Exercise prompt
Return all lines from the entries below in which the word "agent" is present.

Information supplied
>>>
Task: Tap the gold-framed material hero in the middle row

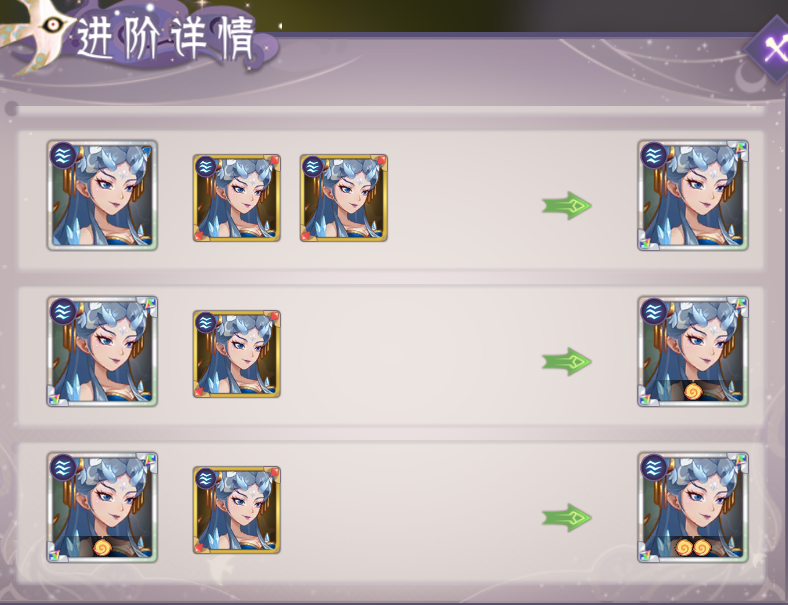Action: click(237, 354)
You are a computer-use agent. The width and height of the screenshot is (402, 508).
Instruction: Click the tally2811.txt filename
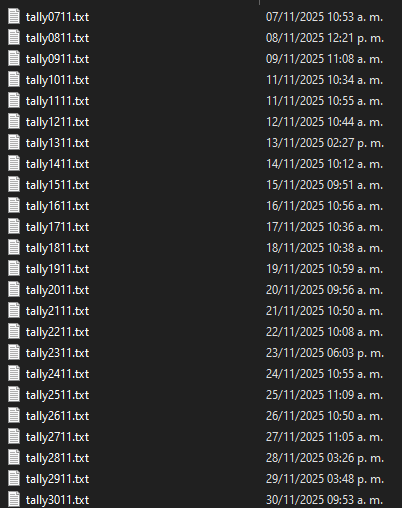57,458
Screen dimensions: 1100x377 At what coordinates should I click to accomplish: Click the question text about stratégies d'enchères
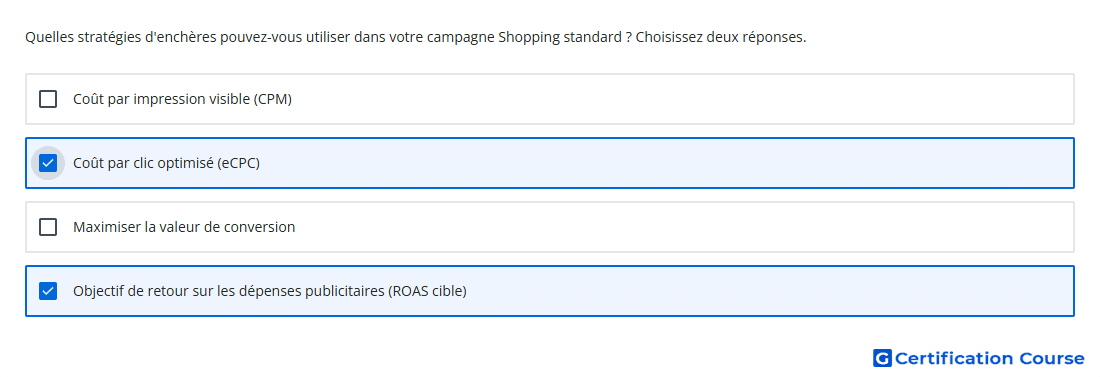415,37
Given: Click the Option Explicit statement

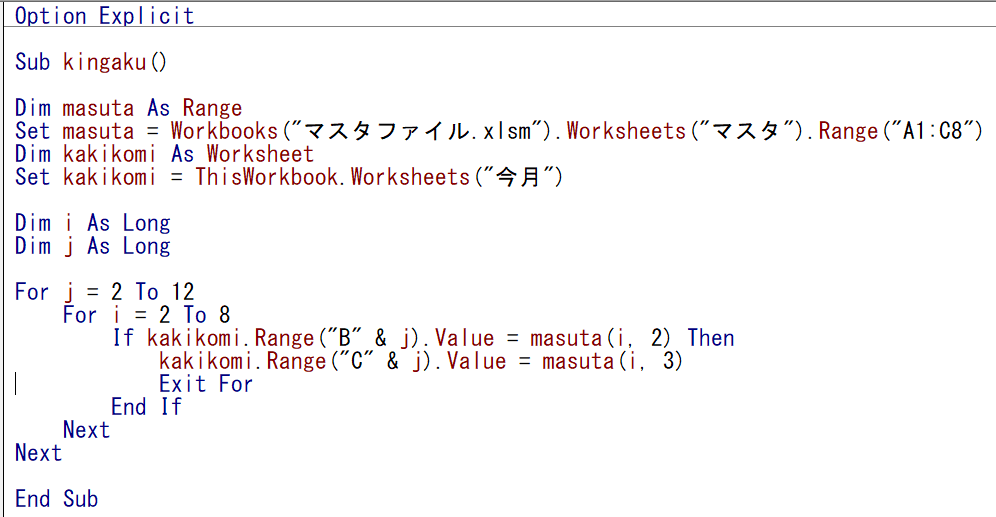Looking at the screenshot, I should click(x=104, y=16).
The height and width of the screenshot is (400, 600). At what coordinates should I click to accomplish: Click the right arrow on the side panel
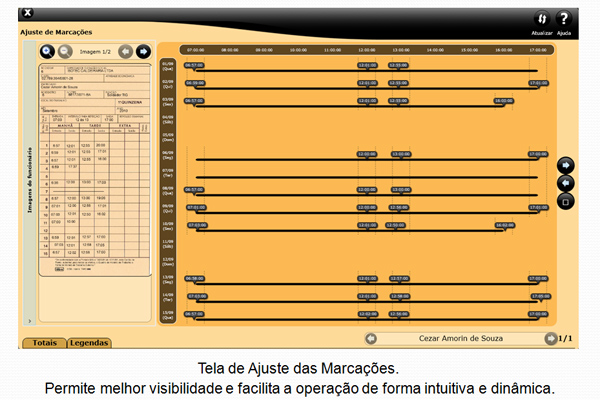[x=565, y=164]
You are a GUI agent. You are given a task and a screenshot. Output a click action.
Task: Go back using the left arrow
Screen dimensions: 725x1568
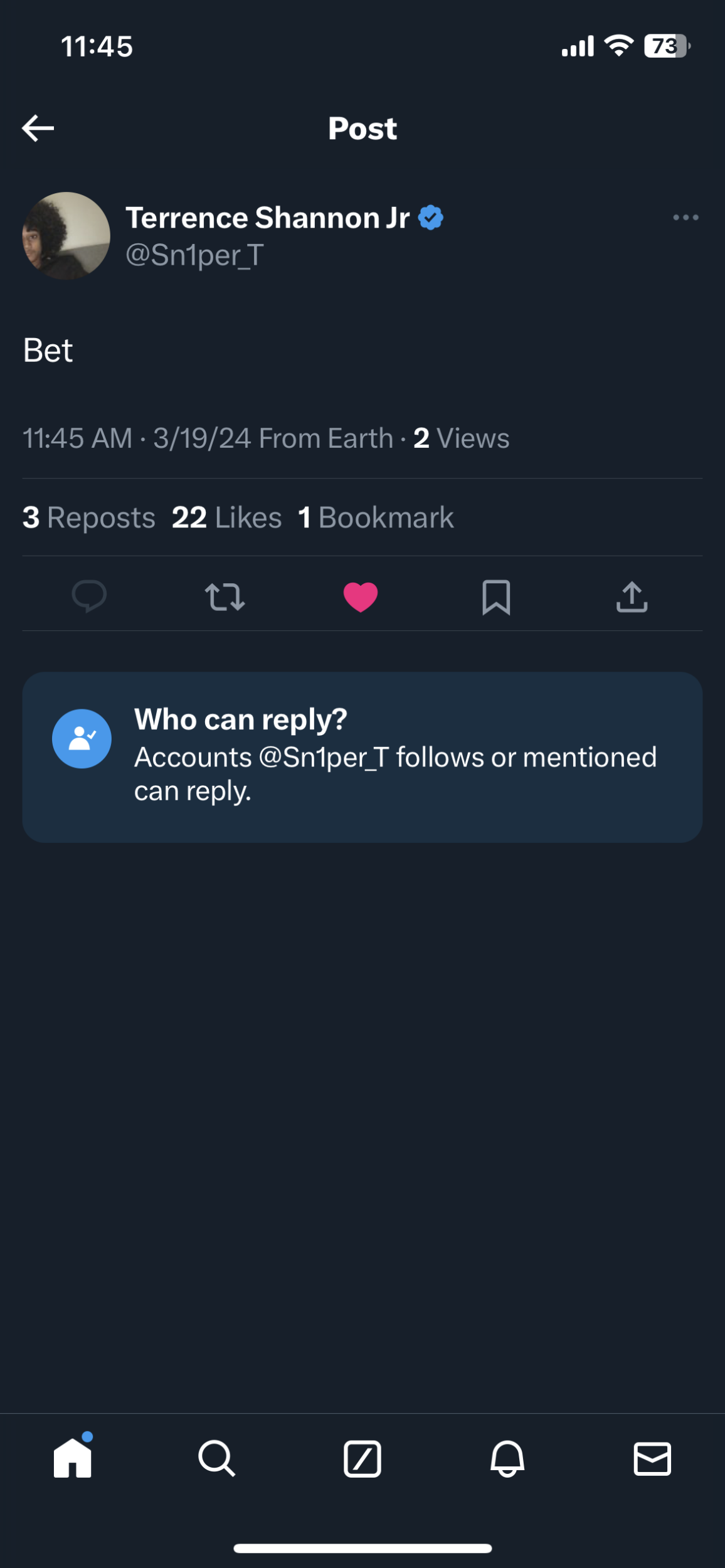point(38,129)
<<<
Your solution
You are a computer-use agent. The width and height of the screenshot is (402, 508).
You are a GUI agent. You are given a task and a screenshot. Output a click action.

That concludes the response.